_DOCUMENT EXCERPT_

As above, on the first anniversary of Nicholas’ death, Nicholas Feliz Dominici Way was unveiled in his memory at Kingsbridge Terrace and East Kingsbridge Road in the his native Kingsbridge Heights. It followed prior remembrance services.
GREI MENDEZ, THE daycare owner of now-closed El Divino Niño Daycare Center, located on Morris Avenue in Kingsbridge Heights, The Bronx, leaves the 52nd Pct in Norwood in September 2023, after she was charged in the death of Nicholas Feliz Dominici, 1, who died on Sept. 15, 2023, from an accidental fentanyl overdose. A covert fentanyl racket was being run at the daycare. Three others, including Mendez’s husband were also charged in connection to the incident, in which three other infants also overdosed but survived after they were administered Narcan, a lifesaving drug that helps reverse the effects of an overdose. Video by Norwood New via YouTube
Bronx Borough President Vanessa Gibson had previously said she disagreed with those who sought to downplay the severity of the fentanyl crisis in The Bronx. Shocking and tragic as Nicholas’s death was, it was not, unfortunately, the first of its kind.
Asked in November 2025 how their other children were doing, Nicholas’s parents said they were doing good. As she addressed the press in Spanish on that day, Dominici said, “Today is a great day in one way because even though we have a verdict for him today….it’s criminal…..but we don’t have our child.”
NEW YORK CITY Mayor Zohran Mamdani talks to Norwood News about safety in childcare facilities during a visit to the early childhood center located on the campus of Bronx Community College in the University Heights section of The Bronx on Friday, March 6, 2026 in the context of his administration’s roll-out of a 2K childcare program later this year in certain designated areas of the City. Video by Síle Moloney
Breaking down in quiet tears as her husband slipped his arm around her waist, the young mom thanked Clark, Miller and everyone involved. She continued, “We still have our empty space, and it will be empty for the rest of our lives.” Gradually, raising her voice slightly, as if in a show of defiance for her lost son, Dominici added, “Nothing will fill it, but we have justice, the justice that Nicholas deserved!”
NYC Department of Health & Mental Hygiene (DOHMH) provides training and regularly updated information on how to obtain and administer naloxone (Narcan). Click here for more information.

Photo courtesy of the family of Nicholas Feliz Dominici
The State case was prosecuted by Assistant District Attorney Karl Miller, senior homicide counsel, who also worked on the federal case, and former Assistant District Attorney Izamar Plaza of Trial Bureau 50, under the supervision of Burim Namani, deputy chief of the Homicide Bureau, Christine Scaccia, chief of the Homicide Bureau, and under the overall supervision of James Brennan, deputy chief of the Trial Division, and Theresa Gottlieb, chief of the Trial Division.
Clark thanked David Slott, chief of the Forensic Sciences Unit; Ana Pimentel, homicide advocate supervisor at the Crime Victims Assistance Bureau, and Bronx District Attorney Senior Detective Investigators John Might, Yani Pascale, Kareen Clay and Bronx DA Detective Investigator Dwayne Anderson under the supervision of Chief Frank Chiara, for their assistance in the case.
She also thanked NYPD Detectives Sheldon Smith of the Bronx Homicide Squad, Manuel Cruz of the 52nd Precinct Detective Squad, and Special Agents Edison Serpa and Kyle Harrell of the Drug Enforcement Administration, NYPD Police Laboratory and Latent Print Section, and Assistant U.S. Attorneys Margaret Lynaugh and Brandon Thompson of the Southern District of New York for their work in the case.

_EXCERPTED RECORDS_
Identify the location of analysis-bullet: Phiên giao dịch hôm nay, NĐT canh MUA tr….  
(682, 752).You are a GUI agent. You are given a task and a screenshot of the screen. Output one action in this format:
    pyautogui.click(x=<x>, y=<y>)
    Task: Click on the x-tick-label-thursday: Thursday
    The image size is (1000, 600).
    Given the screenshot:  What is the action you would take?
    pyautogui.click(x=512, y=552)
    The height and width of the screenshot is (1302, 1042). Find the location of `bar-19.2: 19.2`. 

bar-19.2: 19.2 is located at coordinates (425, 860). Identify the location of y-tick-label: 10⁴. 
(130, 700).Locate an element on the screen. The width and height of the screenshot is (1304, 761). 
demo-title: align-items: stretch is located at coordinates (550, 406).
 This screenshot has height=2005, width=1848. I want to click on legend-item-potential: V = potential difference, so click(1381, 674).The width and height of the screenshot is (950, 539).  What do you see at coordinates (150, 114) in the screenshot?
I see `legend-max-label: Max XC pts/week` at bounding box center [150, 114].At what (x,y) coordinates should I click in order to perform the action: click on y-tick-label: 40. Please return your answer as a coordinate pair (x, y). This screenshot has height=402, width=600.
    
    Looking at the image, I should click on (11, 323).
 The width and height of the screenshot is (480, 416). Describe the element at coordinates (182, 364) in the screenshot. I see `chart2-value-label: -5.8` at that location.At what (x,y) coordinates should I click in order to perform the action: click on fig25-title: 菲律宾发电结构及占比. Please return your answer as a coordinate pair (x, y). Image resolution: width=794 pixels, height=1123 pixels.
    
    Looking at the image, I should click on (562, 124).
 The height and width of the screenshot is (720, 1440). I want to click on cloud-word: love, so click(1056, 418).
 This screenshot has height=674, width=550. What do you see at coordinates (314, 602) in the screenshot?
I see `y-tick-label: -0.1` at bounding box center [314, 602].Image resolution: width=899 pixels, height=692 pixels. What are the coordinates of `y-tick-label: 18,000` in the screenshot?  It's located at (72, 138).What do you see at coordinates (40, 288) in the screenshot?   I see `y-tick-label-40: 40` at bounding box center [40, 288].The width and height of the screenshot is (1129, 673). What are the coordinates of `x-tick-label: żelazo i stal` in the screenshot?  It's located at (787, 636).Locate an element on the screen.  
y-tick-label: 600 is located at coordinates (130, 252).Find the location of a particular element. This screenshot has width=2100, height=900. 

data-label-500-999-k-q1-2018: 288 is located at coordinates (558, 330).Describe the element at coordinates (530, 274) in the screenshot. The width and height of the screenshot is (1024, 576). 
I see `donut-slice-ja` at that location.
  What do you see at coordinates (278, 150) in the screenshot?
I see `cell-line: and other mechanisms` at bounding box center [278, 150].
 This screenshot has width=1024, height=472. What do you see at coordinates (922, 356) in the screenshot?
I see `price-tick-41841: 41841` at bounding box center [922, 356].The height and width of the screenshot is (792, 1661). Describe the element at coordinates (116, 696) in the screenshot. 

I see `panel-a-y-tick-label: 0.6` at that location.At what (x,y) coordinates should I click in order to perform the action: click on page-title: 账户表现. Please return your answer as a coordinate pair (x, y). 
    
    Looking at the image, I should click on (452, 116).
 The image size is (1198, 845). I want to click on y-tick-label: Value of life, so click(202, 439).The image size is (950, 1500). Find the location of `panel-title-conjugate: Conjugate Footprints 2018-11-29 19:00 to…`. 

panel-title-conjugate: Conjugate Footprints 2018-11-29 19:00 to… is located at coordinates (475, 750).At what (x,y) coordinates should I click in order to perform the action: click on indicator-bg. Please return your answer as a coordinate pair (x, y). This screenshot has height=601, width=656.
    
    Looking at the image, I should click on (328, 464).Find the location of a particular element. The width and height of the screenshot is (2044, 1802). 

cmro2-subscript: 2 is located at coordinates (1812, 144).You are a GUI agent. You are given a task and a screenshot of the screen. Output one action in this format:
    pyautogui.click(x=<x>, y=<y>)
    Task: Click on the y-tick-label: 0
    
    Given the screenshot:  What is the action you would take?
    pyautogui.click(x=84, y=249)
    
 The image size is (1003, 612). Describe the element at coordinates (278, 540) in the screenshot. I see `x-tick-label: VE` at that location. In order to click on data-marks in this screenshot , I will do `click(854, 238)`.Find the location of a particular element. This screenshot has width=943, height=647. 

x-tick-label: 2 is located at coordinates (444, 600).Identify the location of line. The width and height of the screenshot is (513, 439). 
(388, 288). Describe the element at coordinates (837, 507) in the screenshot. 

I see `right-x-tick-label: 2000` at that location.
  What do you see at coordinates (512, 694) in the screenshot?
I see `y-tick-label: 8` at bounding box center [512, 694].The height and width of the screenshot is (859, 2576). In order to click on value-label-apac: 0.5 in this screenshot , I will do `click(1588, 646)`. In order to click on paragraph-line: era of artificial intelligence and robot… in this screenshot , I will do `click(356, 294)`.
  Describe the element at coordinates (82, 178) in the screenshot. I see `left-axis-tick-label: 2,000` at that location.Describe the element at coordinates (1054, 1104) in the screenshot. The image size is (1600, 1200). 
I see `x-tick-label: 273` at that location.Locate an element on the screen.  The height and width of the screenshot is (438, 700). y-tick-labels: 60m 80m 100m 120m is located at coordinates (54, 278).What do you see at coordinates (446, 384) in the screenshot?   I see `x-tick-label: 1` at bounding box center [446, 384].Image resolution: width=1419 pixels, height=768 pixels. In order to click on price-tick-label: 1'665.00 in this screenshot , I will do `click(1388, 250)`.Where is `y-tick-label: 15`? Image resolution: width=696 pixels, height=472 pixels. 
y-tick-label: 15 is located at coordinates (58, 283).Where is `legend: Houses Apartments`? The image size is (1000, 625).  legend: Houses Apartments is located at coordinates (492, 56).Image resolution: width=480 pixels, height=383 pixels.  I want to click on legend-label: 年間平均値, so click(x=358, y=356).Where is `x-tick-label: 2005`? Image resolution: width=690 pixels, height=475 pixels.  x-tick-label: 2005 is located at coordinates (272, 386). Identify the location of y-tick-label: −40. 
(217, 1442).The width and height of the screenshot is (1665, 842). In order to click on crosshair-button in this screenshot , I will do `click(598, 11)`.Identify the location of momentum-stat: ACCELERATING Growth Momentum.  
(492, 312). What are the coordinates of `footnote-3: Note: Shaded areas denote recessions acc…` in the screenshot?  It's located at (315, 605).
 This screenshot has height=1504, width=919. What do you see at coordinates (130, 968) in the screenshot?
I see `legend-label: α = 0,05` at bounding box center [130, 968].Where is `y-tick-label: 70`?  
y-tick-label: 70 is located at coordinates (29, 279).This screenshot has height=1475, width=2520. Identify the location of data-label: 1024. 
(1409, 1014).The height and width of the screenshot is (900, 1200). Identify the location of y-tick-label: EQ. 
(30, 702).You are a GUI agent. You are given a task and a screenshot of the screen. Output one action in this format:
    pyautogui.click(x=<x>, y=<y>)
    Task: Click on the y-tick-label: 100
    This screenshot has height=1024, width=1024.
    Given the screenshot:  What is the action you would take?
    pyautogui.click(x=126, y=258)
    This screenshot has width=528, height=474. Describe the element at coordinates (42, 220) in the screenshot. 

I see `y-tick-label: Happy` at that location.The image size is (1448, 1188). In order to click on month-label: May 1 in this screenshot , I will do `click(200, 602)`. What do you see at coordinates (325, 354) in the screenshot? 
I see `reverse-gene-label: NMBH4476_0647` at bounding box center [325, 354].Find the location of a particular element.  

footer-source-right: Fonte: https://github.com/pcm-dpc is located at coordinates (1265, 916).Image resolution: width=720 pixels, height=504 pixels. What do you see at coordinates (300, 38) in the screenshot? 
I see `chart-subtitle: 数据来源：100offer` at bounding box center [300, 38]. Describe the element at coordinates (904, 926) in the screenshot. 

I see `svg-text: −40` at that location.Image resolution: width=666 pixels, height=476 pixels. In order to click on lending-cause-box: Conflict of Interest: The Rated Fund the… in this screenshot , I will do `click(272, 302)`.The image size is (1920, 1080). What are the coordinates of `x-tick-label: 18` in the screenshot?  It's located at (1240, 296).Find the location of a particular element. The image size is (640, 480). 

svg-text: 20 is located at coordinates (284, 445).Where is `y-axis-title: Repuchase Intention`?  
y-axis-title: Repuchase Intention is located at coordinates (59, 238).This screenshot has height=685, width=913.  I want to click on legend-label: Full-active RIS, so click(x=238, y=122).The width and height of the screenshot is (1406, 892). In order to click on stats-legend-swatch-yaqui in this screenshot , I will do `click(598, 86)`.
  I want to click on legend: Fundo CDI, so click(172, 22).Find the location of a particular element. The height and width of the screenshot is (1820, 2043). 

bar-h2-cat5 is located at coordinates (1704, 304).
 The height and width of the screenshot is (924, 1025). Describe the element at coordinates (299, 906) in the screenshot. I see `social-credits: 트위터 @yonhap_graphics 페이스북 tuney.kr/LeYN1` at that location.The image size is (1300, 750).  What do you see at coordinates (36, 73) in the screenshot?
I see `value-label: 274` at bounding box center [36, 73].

_YOUR TASK_
In the news excerpt about Nicholas Feliz Dominici, what street name was unveiled in his memory on the first anniversary of his death? The listing comes from a separate source.

_COMPLETED TASK_
Nicholas Feliz Dominici Way